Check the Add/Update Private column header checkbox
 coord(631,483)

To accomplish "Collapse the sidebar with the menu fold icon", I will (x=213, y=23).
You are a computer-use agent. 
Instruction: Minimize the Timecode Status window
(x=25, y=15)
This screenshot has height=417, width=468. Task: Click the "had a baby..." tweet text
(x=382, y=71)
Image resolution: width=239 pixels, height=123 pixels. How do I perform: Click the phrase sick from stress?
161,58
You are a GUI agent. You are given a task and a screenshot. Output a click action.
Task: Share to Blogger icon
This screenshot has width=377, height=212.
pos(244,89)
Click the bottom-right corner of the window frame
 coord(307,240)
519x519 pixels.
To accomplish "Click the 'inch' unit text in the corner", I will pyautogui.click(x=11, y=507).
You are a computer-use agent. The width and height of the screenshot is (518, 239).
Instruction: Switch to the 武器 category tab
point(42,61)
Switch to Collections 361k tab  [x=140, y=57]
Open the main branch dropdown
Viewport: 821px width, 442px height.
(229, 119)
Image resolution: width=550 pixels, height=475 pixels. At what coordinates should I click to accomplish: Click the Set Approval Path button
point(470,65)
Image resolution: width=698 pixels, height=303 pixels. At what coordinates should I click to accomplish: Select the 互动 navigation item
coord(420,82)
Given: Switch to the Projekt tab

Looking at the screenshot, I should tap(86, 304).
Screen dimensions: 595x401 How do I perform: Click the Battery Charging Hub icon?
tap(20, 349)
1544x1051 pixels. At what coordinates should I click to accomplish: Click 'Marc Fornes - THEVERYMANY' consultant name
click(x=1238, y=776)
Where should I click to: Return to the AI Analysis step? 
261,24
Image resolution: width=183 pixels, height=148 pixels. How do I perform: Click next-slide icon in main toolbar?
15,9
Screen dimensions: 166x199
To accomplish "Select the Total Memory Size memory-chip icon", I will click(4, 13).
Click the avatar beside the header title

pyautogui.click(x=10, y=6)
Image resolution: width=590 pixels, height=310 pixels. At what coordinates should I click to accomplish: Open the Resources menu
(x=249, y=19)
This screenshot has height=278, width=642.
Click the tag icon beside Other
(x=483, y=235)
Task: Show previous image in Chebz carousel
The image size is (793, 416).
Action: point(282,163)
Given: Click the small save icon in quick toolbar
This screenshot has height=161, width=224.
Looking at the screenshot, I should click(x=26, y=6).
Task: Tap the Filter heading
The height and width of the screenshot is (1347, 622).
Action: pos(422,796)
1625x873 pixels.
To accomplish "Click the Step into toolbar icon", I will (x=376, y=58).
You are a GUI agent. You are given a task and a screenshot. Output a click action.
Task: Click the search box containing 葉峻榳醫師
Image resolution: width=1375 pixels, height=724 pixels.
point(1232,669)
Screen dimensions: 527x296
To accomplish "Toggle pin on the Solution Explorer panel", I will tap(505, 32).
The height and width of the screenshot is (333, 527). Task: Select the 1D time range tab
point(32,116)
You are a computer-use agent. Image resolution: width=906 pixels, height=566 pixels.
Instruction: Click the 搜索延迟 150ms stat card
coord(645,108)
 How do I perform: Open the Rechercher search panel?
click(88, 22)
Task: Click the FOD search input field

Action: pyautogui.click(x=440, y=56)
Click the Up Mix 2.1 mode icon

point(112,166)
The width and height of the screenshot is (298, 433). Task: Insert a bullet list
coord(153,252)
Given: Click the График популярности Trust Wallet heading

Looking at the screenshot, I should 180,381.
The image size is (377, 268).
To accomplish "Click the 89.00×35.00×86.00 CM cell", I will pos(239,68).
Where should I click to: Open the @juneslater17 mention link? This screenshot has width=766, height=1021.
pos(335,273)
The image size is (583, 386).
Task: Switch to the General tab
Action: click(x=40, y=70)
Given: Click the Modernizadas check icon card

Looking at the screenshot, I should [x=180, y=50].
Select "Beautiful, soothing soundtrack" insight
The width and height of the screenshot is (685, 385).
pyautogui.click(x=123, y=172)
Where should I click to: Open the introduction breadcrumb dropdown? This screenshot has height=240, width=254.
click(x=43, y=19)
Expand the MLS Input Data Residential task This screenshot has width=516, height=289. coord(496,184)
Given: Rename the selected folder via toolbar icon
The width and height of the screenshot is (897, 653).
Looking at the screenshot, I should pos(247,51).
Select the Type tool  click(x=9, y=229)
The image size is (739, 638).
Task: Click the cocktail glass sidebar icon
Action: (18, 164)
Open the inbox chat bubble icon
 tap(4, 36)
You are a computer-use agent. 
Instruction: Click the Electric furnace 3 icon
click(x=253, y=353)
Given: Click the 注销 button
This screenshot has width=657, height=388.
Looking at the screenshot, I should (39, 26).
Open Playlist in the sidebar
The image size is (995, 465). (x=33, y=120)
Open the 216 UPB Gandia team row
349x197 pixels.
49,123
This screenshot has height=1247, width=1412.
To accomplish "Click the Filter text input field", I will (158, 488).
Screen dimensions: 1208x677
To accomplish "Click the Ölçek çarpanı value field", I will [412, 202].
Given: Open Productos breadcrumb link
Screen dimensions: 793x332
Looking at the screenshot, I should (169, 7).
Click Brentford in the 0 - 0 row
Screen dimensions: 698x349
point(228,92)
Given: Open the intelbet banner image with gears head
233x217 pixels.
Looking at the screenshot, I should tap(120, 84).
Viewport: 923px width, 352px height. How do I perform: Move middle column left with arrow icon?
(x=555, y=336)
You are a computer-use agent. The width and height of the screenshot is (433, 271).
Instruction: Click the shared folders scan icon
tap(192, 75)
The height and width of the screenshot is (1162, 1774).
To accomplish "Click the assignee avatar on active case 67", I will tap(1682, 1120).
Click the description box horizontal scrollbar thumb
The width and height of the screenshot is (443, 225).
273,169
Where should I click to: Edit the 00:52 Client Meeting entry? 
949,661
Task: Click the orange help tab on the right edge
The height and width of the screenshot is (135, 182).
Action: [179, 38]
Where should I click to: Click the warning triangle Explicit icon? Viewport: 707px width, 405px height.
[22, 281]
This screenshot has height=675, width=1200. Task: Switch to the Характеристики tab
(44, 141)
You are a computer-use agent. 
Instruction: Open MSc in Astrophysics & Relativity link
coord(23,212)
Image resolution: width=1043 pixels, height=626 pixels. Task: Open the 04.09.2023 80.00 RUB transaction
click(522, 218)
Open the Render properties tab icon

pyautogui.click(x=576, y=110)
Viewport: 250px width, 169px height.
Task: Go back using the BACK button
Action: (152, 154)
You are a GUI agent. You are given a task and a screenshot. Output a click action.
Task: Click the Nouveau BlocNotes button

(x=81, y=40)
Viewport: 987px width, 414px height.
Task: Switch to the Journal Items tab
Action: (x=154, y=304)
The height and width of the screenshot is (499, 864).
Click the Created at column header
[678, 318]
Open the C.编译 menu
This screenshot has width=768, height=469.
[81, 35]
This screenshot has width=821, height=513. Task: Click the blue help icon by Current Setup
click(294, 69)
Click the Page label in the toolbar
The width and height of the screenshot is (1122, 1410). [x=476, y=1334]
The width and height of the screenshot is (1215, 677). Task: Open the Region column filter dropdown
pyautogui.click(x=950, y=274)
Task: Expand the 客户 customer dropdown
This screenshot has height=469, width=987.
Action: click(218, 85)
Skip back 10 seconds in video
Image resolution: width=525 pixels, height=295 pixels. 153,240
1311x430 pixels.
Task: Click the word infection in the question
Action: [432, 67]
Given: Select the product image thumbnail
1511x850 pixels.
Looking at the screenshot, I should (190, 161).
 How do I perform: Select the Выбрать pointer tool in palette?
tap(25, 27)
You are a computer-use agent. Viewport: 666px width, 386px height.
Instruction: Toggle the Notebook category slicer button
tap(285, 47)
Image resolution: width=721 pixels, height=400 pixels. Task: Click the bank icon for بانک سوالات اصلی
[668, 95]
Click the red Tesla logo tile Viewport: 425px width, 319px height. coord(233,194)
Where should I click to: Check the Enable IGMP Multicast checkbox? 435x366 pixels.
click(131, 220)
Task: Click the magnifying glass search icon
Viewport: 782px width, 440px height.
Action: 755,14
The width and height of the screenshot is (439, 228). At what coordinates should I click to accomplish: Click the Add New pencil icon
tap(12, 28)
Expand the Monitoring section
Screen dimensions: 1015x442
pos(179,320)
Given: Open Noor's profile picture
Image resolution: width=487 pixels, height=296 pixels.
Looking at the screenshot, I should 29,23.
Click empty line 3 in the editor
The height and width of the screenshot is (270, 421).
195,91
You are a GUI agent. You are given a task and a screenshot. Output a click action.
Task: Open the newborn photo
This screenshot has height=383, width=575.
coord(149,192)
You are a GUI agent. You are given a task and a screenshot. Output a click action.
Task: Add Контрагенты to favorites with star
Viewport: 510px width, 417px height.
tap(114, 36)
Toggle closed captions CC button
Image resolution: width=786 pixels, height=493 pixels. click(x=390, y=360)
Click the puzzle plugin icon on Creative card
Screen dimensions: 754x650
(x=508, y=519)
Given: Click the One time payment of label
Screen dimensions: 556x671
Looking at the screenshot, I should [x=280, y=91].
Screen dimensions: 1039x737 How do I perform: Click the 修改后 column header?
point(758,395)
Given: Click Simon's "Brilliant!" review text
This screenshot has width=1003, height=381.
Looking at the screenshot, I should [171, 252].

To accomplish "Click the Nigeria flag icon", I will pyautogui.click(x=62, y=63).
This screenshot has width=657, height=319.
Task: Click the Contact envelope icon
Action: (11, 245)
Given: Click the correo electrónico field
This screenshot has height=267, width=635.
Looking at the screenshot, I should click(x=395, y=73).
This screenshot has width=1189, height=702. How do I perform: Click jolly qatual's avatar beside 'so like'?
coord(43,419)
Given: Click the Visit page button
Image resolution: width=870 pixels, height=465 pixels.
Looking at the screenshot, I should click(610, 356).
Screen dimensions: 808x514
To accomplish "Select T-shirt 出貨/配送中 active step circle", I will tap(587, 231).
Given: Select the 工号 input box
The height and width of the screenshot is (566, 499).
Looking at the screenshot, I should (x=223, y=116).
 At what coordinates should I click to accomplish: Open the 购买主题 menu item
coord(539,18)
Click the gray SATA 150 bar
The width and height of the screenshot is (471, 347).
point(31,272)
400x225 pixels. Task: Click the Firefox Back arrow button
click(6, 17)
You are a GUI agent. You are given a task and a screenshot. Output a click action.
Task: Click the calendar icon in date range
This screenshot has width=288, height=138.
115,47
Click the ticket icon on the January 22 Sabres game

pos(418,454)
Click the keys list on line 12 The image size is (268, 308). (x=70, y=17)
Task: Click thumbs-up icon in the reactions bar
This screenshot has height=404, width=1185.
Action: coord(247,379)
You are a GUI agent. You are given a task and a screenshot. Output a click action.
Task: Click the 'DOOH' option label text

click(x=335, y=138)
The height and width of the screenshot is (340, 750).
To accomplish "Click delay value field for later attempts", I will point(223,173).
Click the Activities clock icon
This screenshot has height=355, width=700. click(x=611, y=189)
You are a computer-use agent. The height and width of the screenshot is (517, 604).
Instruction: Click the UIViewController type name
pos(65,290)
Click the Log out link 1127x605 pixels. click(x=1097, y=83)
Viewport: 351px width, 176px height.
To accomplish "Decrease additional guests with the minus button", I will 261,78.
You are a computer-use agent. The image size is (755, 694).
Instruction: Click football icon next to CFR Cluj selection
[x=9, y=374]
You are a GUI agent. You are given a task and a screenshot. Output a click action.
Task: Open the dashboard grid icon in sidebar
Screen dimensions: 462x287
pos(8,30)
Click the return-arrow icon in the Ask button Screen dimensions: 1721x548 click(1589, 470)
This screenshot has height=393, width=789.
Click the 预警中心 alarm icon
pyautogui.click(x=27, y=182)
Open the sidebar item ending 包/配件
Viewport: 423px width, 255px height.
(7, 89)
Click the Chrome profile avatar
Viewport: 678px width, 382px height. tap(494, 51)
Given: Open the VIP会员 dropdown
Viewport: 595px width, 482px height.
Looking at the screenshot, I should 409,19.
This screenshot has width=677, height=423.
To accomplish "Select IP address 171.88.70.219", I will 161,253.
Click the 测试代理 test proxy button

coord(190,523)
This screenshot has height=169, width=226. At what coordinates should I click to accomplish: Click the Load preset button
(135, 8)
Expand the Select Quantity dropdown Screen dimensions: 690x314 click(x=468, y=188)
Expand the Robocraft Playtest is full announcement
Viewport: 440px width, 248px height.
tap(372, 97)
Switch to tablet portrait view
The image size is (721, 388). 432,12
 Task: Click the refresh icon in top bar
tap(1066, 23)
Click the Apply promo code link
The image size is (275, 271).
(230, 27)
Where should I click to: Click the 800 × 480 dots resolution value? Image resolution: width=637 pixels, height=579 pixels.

Task prompt:
Return only the stretch of the material above from the line holding "This screenshot has height=169, width=226." through the line holding "Expand the Robocraft", copied exactly.

Reply to the exercise:
This screenshot has height=169, width=226. At what coordinates should I click to accomplish: Click the Load preset button
(135, 8)
Expand the Select Quantity dropdown Screen dimensions: 690x314 click(x=468, y=188)
Expand the Robocraft Playtest is full announcement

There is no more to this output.